ヒューゴ

ドアの閉まる音、そして静寂、ふたつの息遣いを除く

「どうやらやり過ごしたみたいだな」

「そうね」

ふたりが飛び込んだのは回廊の一室

部屋は窓が無く常闇であったが、男がオイルライターを灯した

向かいの女性の顔を照らし出す

恐怖からだろう、青白く見える

 

愉快なダンスパーティーは突如終了した

屋敷の地下から現れた得体の知れないもの、あれはまるで…

「くそっ、そんなものが存在してたまるか」

「そうね」

「なんとかこの館から逃げ出さないとな」

そう言って、男は気づいた

入ってきた扉の内側にはノブが付いていないことに

 

「なんてことだ、これでは出られない」

「そうね… あなたは」

 

横を見た男はすっとドアをすり抜けていく女性を見た

そしてライターのオイルは無くなり

 

男は独りになった


Rule&Analysis


古くは

『ミッドナイトパーティー』

という作品。
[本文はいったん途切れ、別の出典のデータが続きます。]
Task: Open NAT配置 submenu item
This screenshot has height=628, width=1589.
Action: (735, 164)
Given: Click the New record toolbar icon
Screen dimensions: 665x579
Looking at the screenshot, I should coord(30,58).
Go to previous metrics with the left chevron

作者はクラマー。


最近再販されて

『ヒューゴ』というタイトルで日本語版が出た。


これは登場するお化けの名前である。

ゲームは以前紹介した『ねことねずみの大レース』に似ている。

正確にはこちらの方が古いのだけど。

 

ルールは、

オバケのヒューゴ君に捕まる前に部屋に逃げ込め

である。


 プレイヤーは複数のコマを有するが、サイコロの目の数だけ誰かひとり移動可能となる。
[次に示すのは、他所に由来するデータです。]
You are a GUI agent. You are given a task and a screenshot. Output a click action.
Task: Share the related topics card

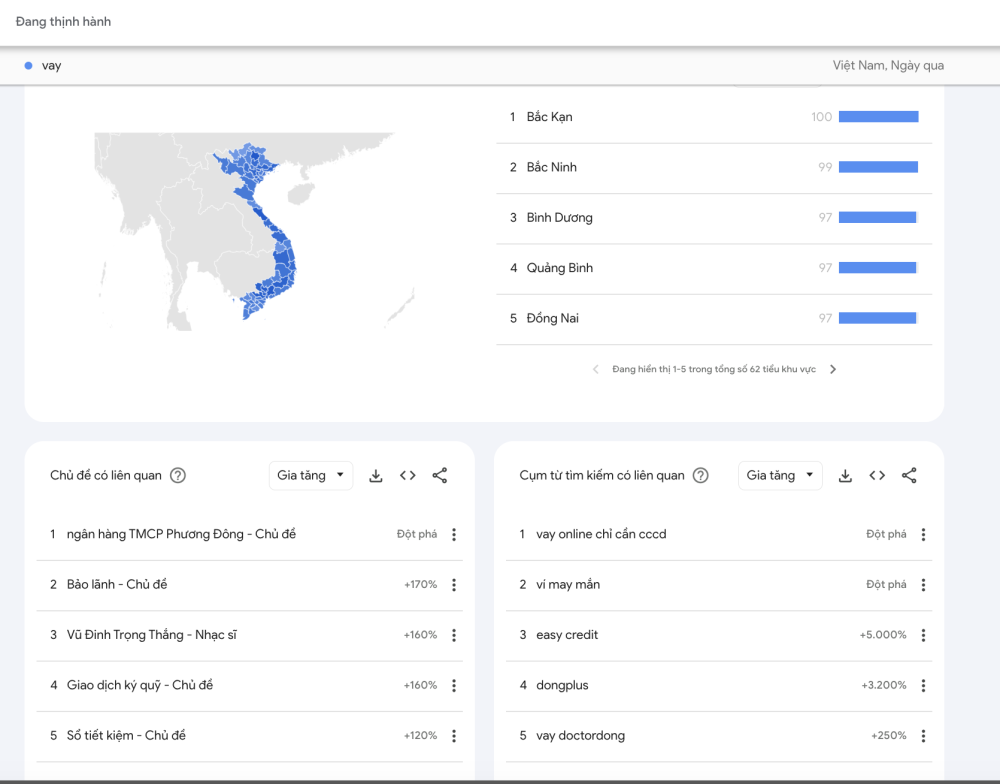point(440,476)
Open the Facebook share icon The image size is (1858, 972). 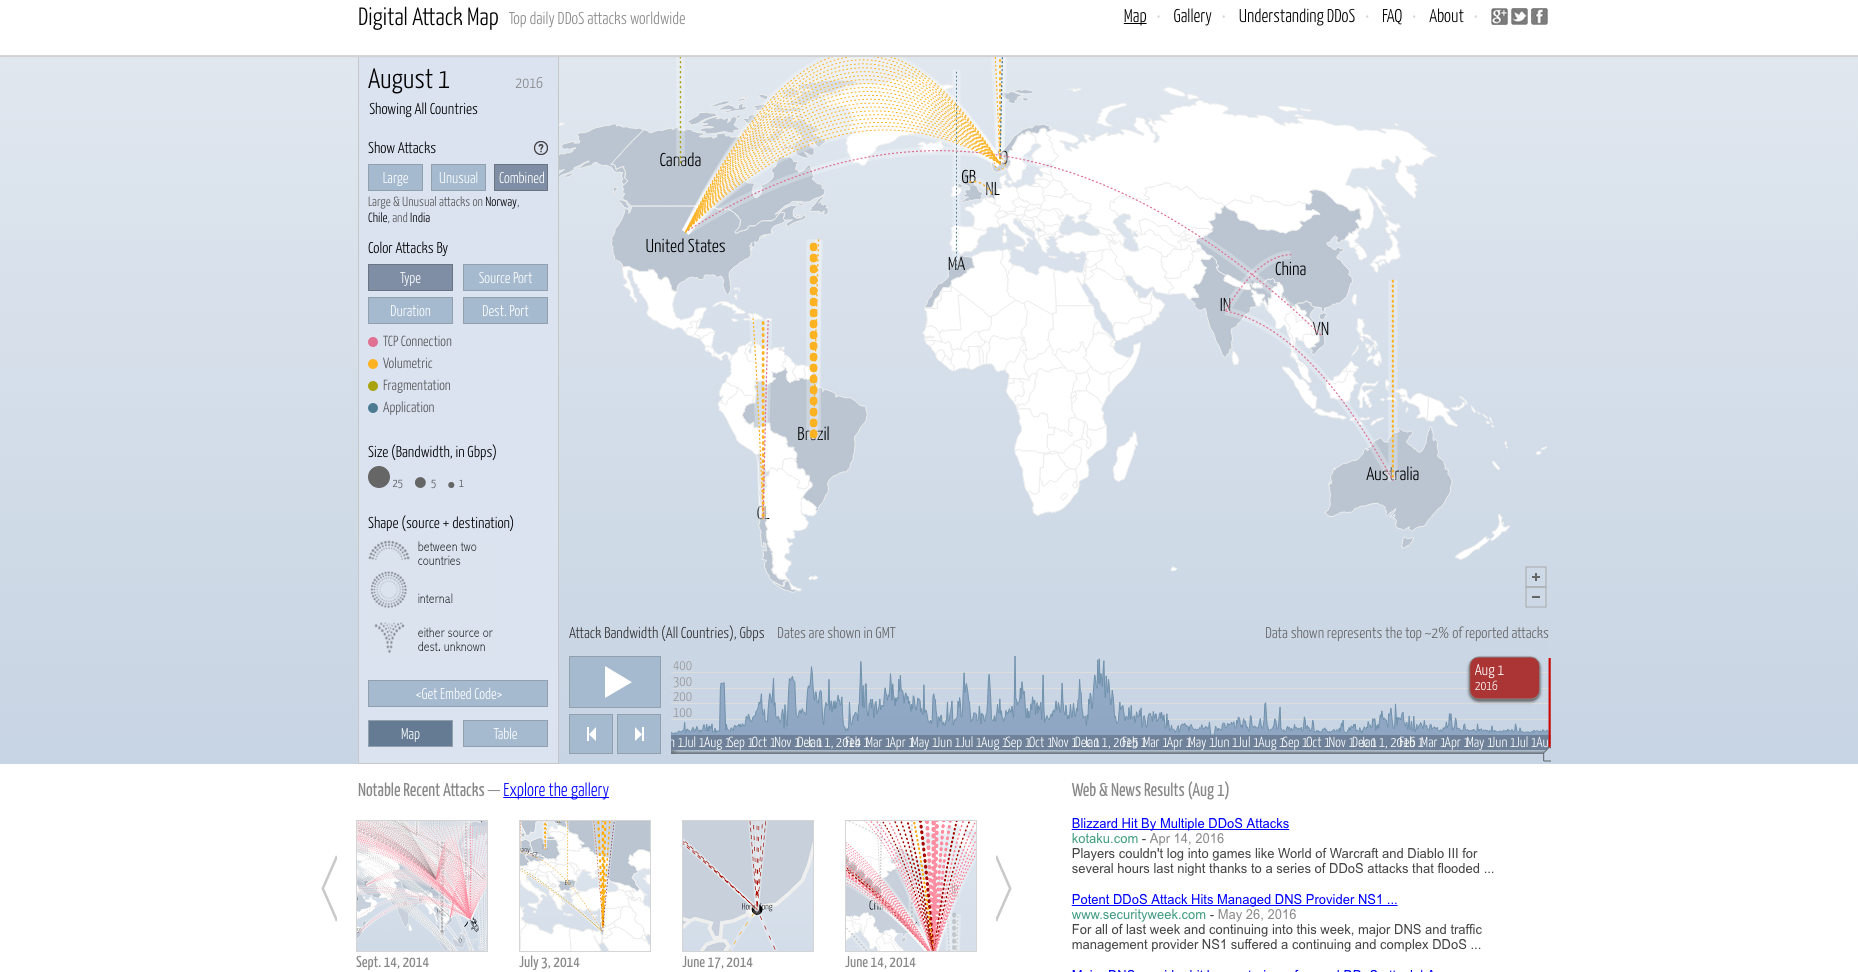(x=1540, y=16)
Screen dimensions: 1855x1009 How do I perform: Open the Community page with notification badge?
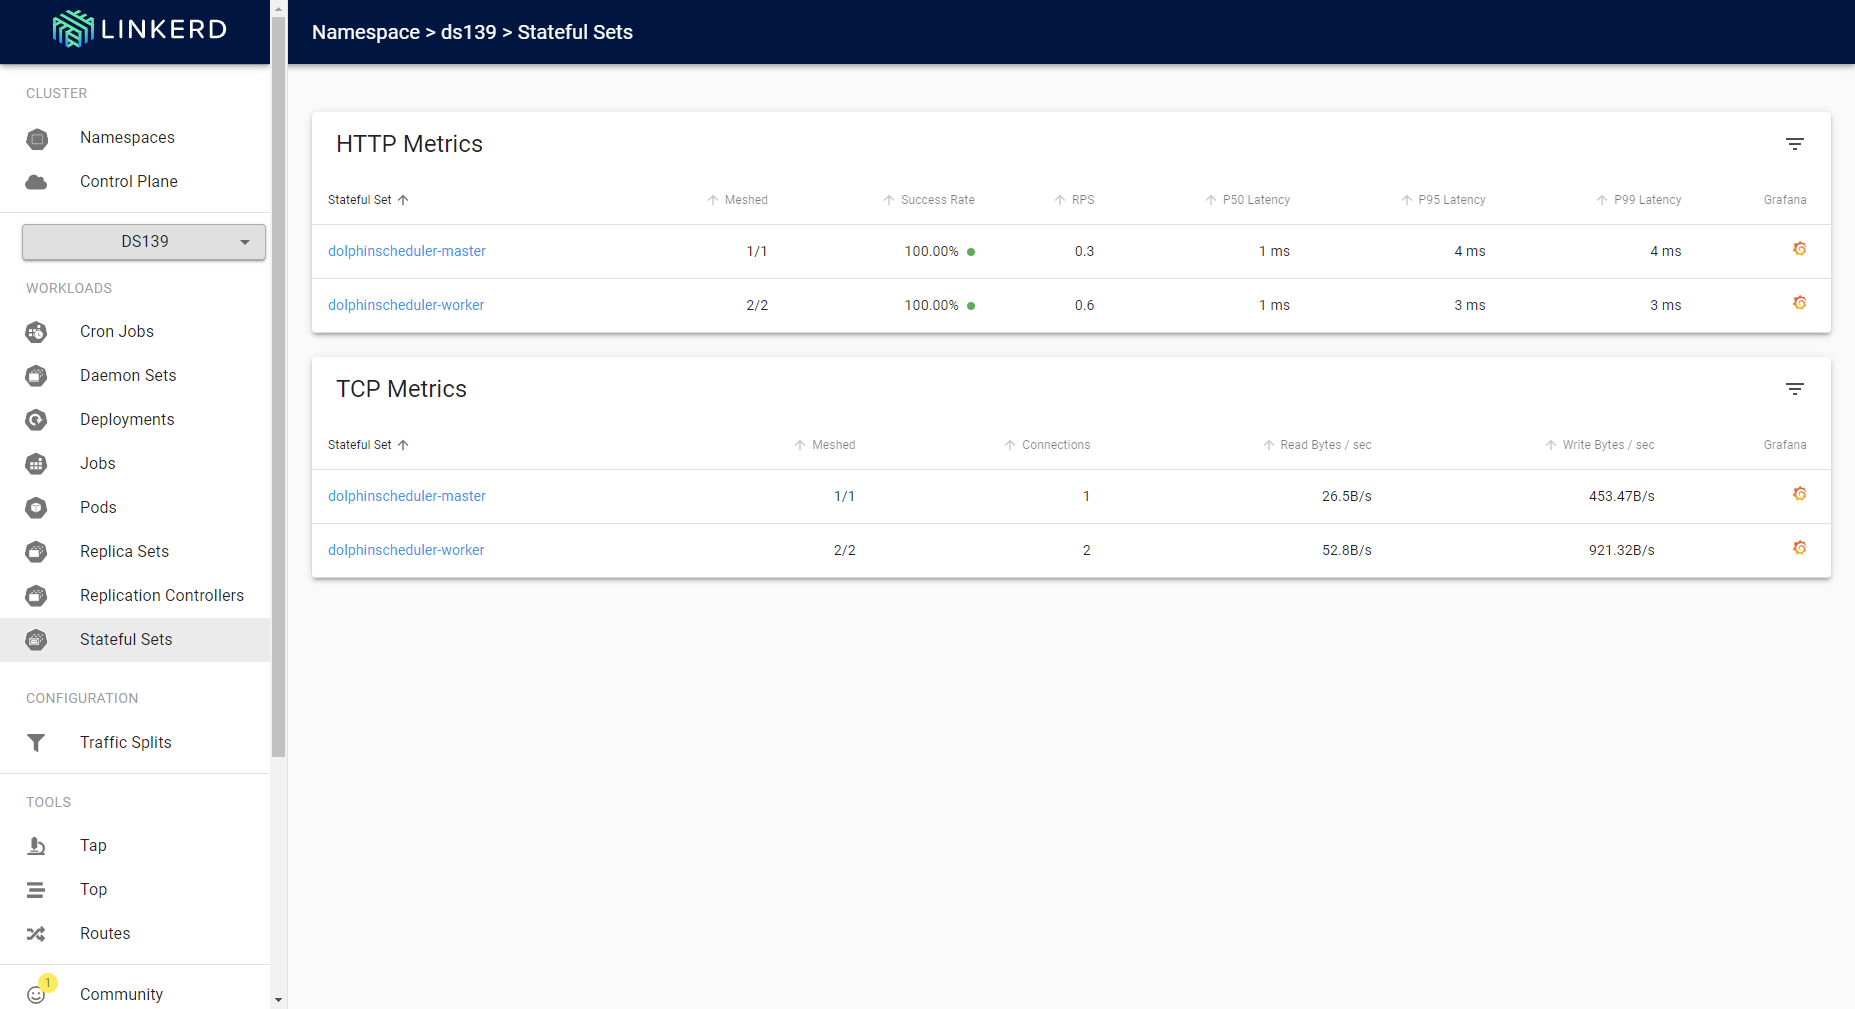pyautogui.click(x=121, y=994)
 サイコロの目は1、2、4、5とオバケの目2つ、である。

このオバケの目が出ると、ヒューゴ君は3マス動くのだ。捕まってしまうと地下室に連行されてしまう。早いタイミングで捕まるほど失点が多い仕組み。3ラウンドで失点合計の少ない人の勝利である。

『ねことねずみ』との相違点について説明しよう。

 

まずは初期配置

このゲームは順番にひとりずつコマの初期位置を決めていく。

最初は1コマ1マスなので、並べ終わると下図のようにずらっと整列する。(取説より抜粋)

そして逃げ込む先

部屋にはひとりしか入れない。逃げ込んだ部屋には中から鍵をかけられてしまうというわけ。何となく気持ちはわかる。

 

部屋には既にオバケがいてマイナスをくらってしまうこともある。ただし、地下室に連行されるよりはマシなので妥協案。

 

また逆に部屋に入ると得点になることもある。

この位置。

何故かというと理由は簡単。圧倒的に捕まりやすいからだ。

 

オバケは最初、地下室の奥深くにいるので、出てくる前に逃げ込めそうな気がするだろう。


否!


部屋には最初から入れるわけではなく、オバケが回廊に飛び出してきてからしか無理なのだ。

さらにこのプラスの部屋はちょうどの目しか入れないのだ。

 

一番近い部屋は、オバケが回廊に出てから2回の移動で捕まってしまうので、それまでに6分の1の目を出す必要がある。最悪、めぐり合わせによっては自分がダイスを振る前にノーチャンスで捕まることもある。おまけに誰かが先に入ればもう入れないので、後はすぐ背後に迫るヒューゴ君の捕まり待ちとなる。

もうこの顔もなんだか怖く見えてくる。

 

というわけで、基本戦略はオバケからなるべく遠いところに位置し、率なく部屋に飛び込んでいくことだろう。

 

ルールは簡単だが、しっかりジレンマも組み込まれており、子どもから大人まで楽しめるゲームである。

コンポーネントでは『ねことねずみ』に軍配が上がるが、

ボードゲームでは数少ない「8人までプレイ可能」という大きな利点があるため、両方持っていても問題は無いのだ。